Sequence alignment of the wildtype nuoD and two H. pylori mutant NuoD. Resistant mutants were generated by exposing H. pylori to compound 1 or 28 on agar plates. Whole genome sequencing was performed, and single nucleotide polymorphism analysis identified two spontaneous mutants, which had non-synonymous point mutations in nuoD. The resulting amino acid changes were Threonine to Isoleucine (T400I) and Alanine to Proline (A402P). nuoD encodes for the subunit D of NADH:Quinone eductase also known as Complex I, a membrane protein that catalyzes the first step of oxidative phosphorylation. Complex I is the putative target of the thienopyrimidine.

Figure 4.

The effect of Compound 25 against H. pylori in an ex vivo infection model. Ten mice were infected with H. pylori strain SS1. After 3 days, stomachs were harvested and bisected laterally. One-half each stomach was placed in a 12-well plate containing either Brucella-FBS medium or Brucella-FBS medium with 0.6 μg/mL (1.6μM) of compound 25. Plates were incubated for 24 hours and tissues were washed, homogenized, diluted, and plated for colony counts.
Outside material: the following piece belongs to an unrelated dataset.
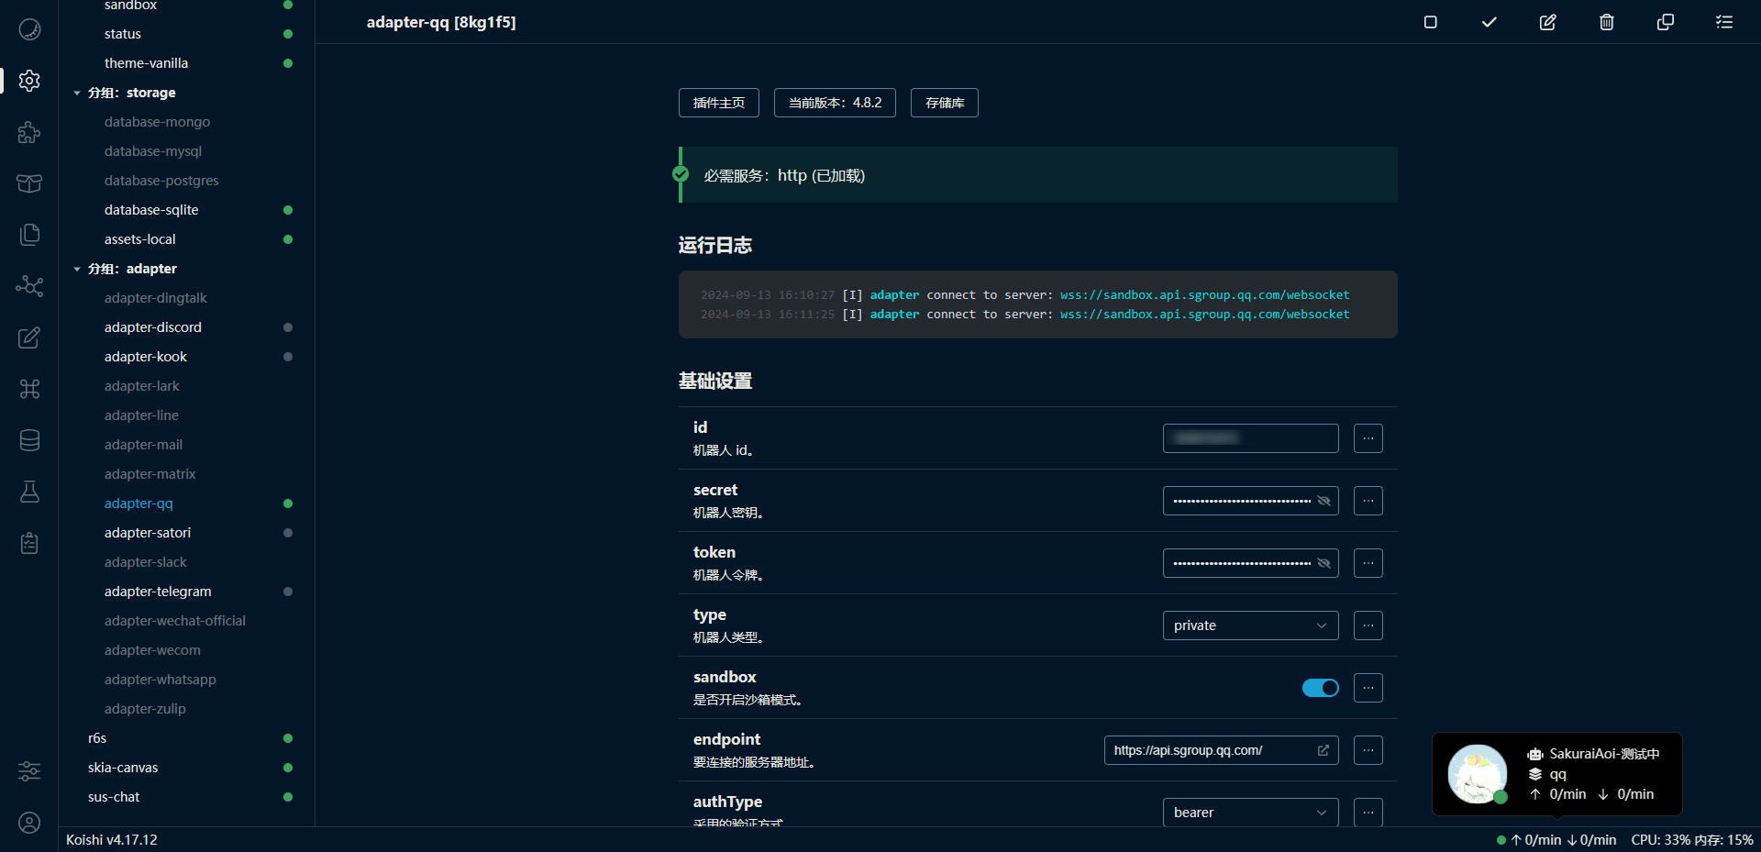Open the flask sandbox icon in sidebar

(29, 492)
Scheme 1.. Synthesis of Thienopyrimidine Derivatives.

Reagents and conditions: (i) Sulfur, Morpholine, Ethanol, 70˚C, Microwave, 20 min, 90%; (ii) Formamide, reflux, 18 h, 80%; (iii) POCl₃, N, N dimethylaniline, reflux, 14 h, 90%; (iv) Ethanol, 150˚C, Microwave, 1 h, 80-93%.

Scheme 2:. Synthesis of Amine Derivative 31.^a

^aReagents and conditions: (i) di-tert-butyl dicarbonate, Et₃N, DCM, RT, 2 h; (ii) phthalimide, DIAD, Ph₃P, DCM, RT, 4 h; (iii) 4 M HCl in dioxane, DCM, methanol, RT, 4 h; (iv) Et₃N, reflux, 6 h; (v) NH₂NH₂, methanol, RT, 6 h.

Scheme 3:. Synthesis of thienopyrimidine derivatives with modifications at position 5 and 6.^a

^aReagents and conditions: (i) Et₃N, 150˚C, Microwave, 1 h, 89-93%.